“Option ARM’s on Aisle 4!” Could Walmart, Safeway, or Costco offer mortgages to its shoppers? The idea is not so far-fetched.
If you’ve ever traveled across the Atlantic, you’ve probably seen Tesco, a global grocery and general merchandise retailer headquartered in the UK. It’s the third-largest retailer in the world measured by revenues (after Wal-Mart and Carrefour) and the second-largest measured by profits (after Wal-Mart). And next year it will be offering mortgages to its shoppers.
Retail store mortgages seem all the more probable as retail bank brands continue to get hammered.
Moody’s downgraded the long-term and/or short-term debt ratings of Bank of America, Wells Fargo and Citigroup with a negative outlook on the long-term debt rating for all.
In BofA’s case:
Moody’s Investors Service has downgraded the ratings of Bank of America Corporation’s (BAC) holding company to Baa1 from A2 for long-term senior debt and to Prime-2 from Prime-1 for short-term debt. The long-term deposit ratings of Bank of America N.A. (BANA) were downgraded to A2 from Aa3, while BANA’s short-term rating was affirmed at Prime-1. The outlook on the long-term senior ratings remains negative.

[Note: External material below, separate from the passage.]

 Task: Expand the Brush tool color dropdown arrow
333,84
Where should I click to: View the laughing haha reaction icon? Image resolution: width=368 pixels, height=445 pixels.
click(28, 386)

The downgrades result from a decrease in the probability that the US government would support the bank, if needed. Moody’s believes that the government is likely to continue to provide some level of support to systemically important financial institutions.
However, it is also more likely now than during the financial crisis to allow a large bank to fail should it become financially troubled, as the risks of contagion become less acute. Moody’s is therefore lowering the amount of support it incorporates into Bank of America’s ratings to levels reflected prior to the crisis.